Завалеин начирикал в блокноте: «Децербер (Уникальный случай: пульсация, свечен. и пр.)» — и, постукивая по записям ручкой, начал интервью:
— Для начала такой вопрос…
Кто-то из врачей составил гному компанию: подсказывал или молча слушал. Другие медики, скучковавшись в группки, вели оживлённые беседы научного толка. Какие-то пили и ели — пока было что и пока их коллеги занимались различной ерундой. Иные из врачей, пользуясь тем, что на них не смотрят, флиртовали с противоположным полом (а также с третьим, четвёртым и всеми прочими — жители Нереальности не ограничены всего двумя полами). А пятые ничего не делали, так как либо заснули, либо напились до беспамятства. Консилиум был в самом разгаре.
Наручные часы Вельзевула запипикали.
— Прошу меня извинить, я отойду…
Децербер, не прерывая интервью, благосклонно махнул лапой:
— Иди же, сын мой.
Вельзевул, выбрав место поспокойнее, свободное от врачей и децерберов, нажал на часах кнопку приёма.
Стекло часов раскрылось, высвобождая молочно-зелёный свет. Он закружился неторопливым вихрем, поднялся вверх, растянулся и уплотнился. Раздались жужжание и потрескивание — статические помехи. По квадратному экрану, образовавшемуся внутри успокоившегося вихря, пробежали полосы.
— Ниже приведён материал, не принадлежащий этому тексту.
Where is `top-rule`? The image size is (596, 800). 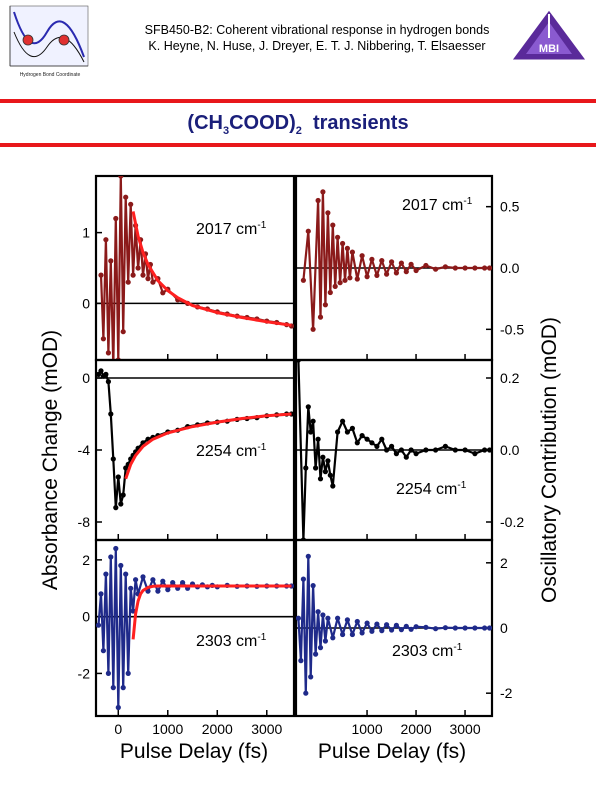 top-rule is located at coordinates (298, 101).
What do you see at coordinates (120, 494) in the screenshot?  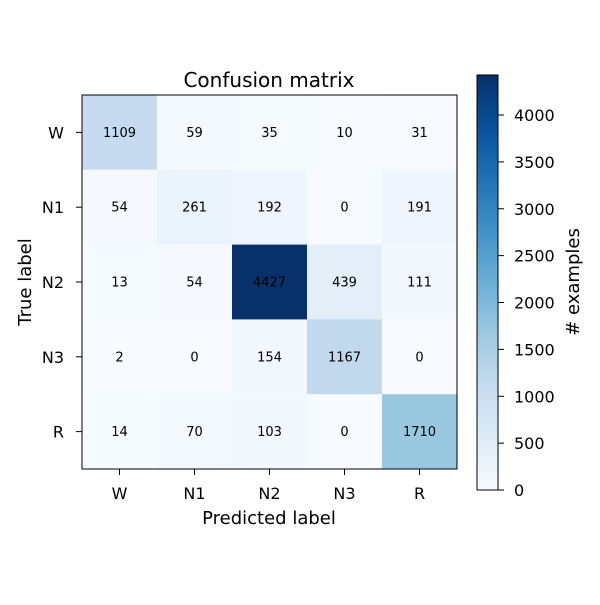 I see `x-tick-label: W` at bounding box center [120, 494].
Когда они скрылись за нижним краем, на экране проступили черты чьего-то круглого и тоже зелёного, но мутно-зелёного лица. Полупрозрачное, оно глядело на Вельзевула большими круглыми глазами. Из виртуальных динамиков донёсся голос. Судя по интонации, голос принадлежал дружелюбному привидению.
Или призраку.
— Привет.
Кашпир на связи.
Слышимость нормальная?
А видимость? –
В порядке теста Кашпир помахал перед объективом камеры полупрозрачной лапкой и сказал «Раз-два, раз-два».
— Всё о-кей, — ответил Вельзевул. — Вижу тебя и лабораторию нормально.
— Замечательно!
А то я уж засомневался.
Помнишь, что случилось во время прошло сеанса связи?
Профессор до сих пор чинит слюнопередающую аппаратуру.